Let u = <-3, 4>, v = <8, 2>. Find u + v

Answer 1

add like parts maybe?

Answer 2

That's what I was thinking.
so
<-3+8 ; 4+2>
<5, 6> ?

Answer 3

perfect .... thought i typed that

Answer 4

I believe that is the answer.
Let u = <3, -1>, v = <-6, -6>. Find 9u + 2v.
With this question, do I multiply the u's by 9 and the v's by 2 then add like parts?

Answer 5

yep

Answer 6

if it helps write the vectors as 9(3x -1y) + 2(-6x-6y)

the resulting ax+by is the vector (a,b)

Answer 7

i just stack them tho, that way the placement stays intact and i dont move things on accident

Answer 8

9<3, -1>
+2<-6, -6>



27, -9
-12, -12
---------
a , b

Answer 9

So it turns into <27 + -12; -9 + -12>
<15, -21>?

Answer 10

yep

Answer 11

Find the angle between the given vectors to the nearest tenth of a degree.
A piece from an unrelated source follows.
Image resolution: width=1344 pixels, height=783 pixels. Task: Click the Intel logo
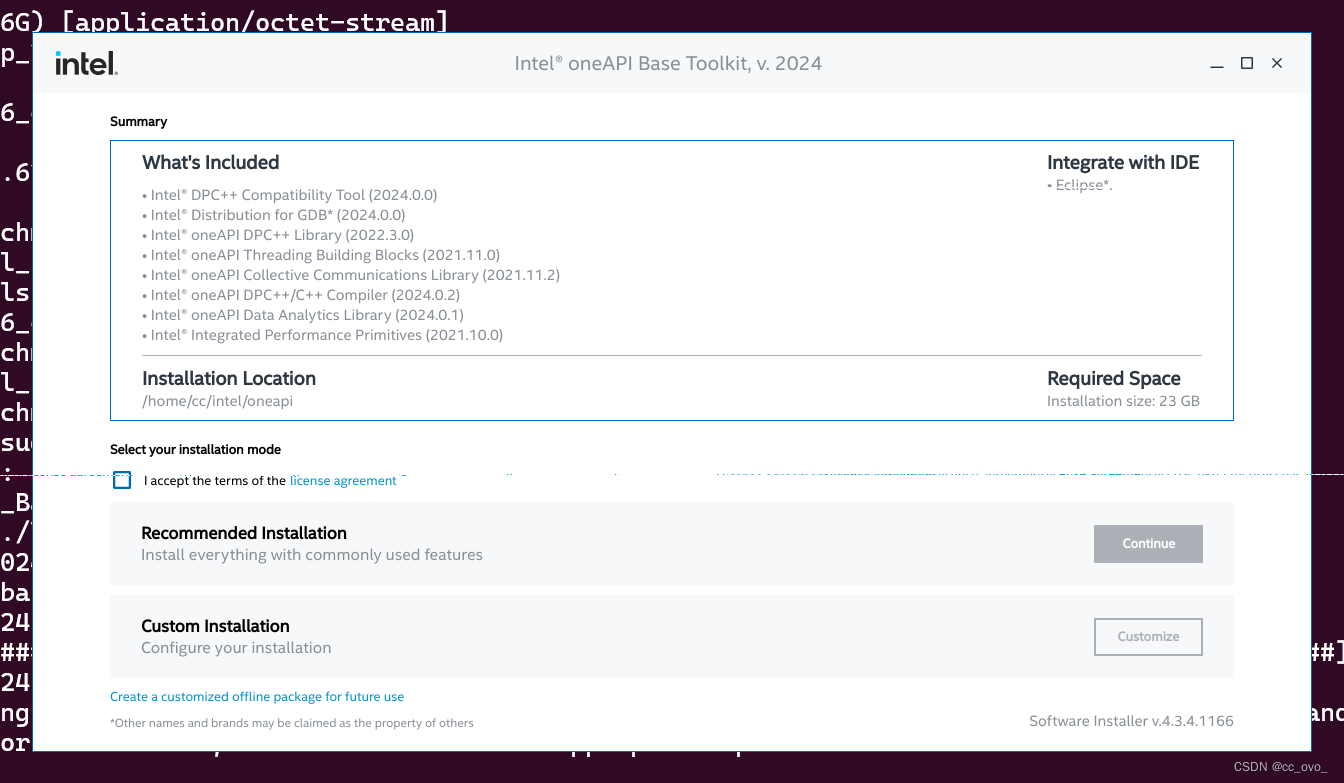point(85,62)
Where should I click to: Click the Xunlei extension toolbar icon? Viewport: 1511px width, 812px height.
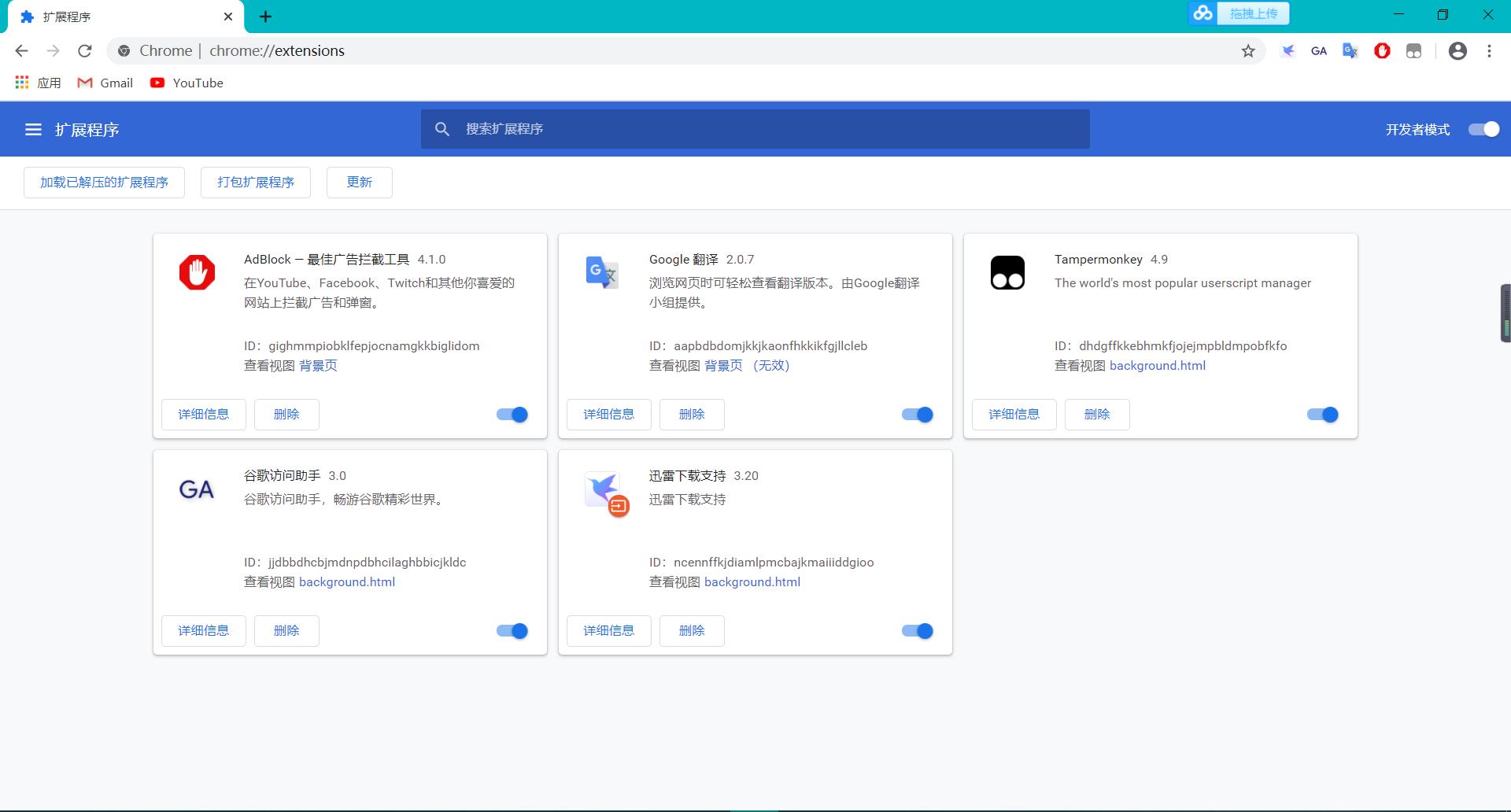(1287, 51)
u = <-5, -4>, v = <-4, -3>

Answer 12

you know the dot product equivalence?

Answer 13

|u| |v| cos(a) = u.v

Answer 14

So how would I set this up?
<20, 12> cos a?

Answer 15

you know adding is adding like parts

dot product is multiplying like parts, and adding the results

Answer 16

|u| |v| cos(a) = 20+12

what are the length if u and v?

Answer 17

u is 20 and v is 12

Answer 18

no, the lenghts

if anything sqrt(u.u) and sqrt(v.v)

Answer 19

u = <-5, -4>

|u| = sqrt(u.u) = sqrt(25+16)


v = <-4, -3>
|v| = sqrt(v.v) = sqrt(16+9)

Answer 20

so

5sqrt(41) cos(a) = 20+12

how do we find the value of a?

Answer 21

Divide the other side by 5sqrt41

Answer 22

and do inverse cosine?

Answer 23

yep, and cos^(-1) both sides

a = cos^(-1) (32/(5sqrt(41)))

now you want degrees, so make sure you either convert it, or set your calc on deg mode

Answer 24

Okay, I got 1.78.

Answer 25

Determine whether the vectors u and v are parallel, orthogonal, or neither.

u = <6, -2>, v = <8, 24>
What would I do here to begin solving?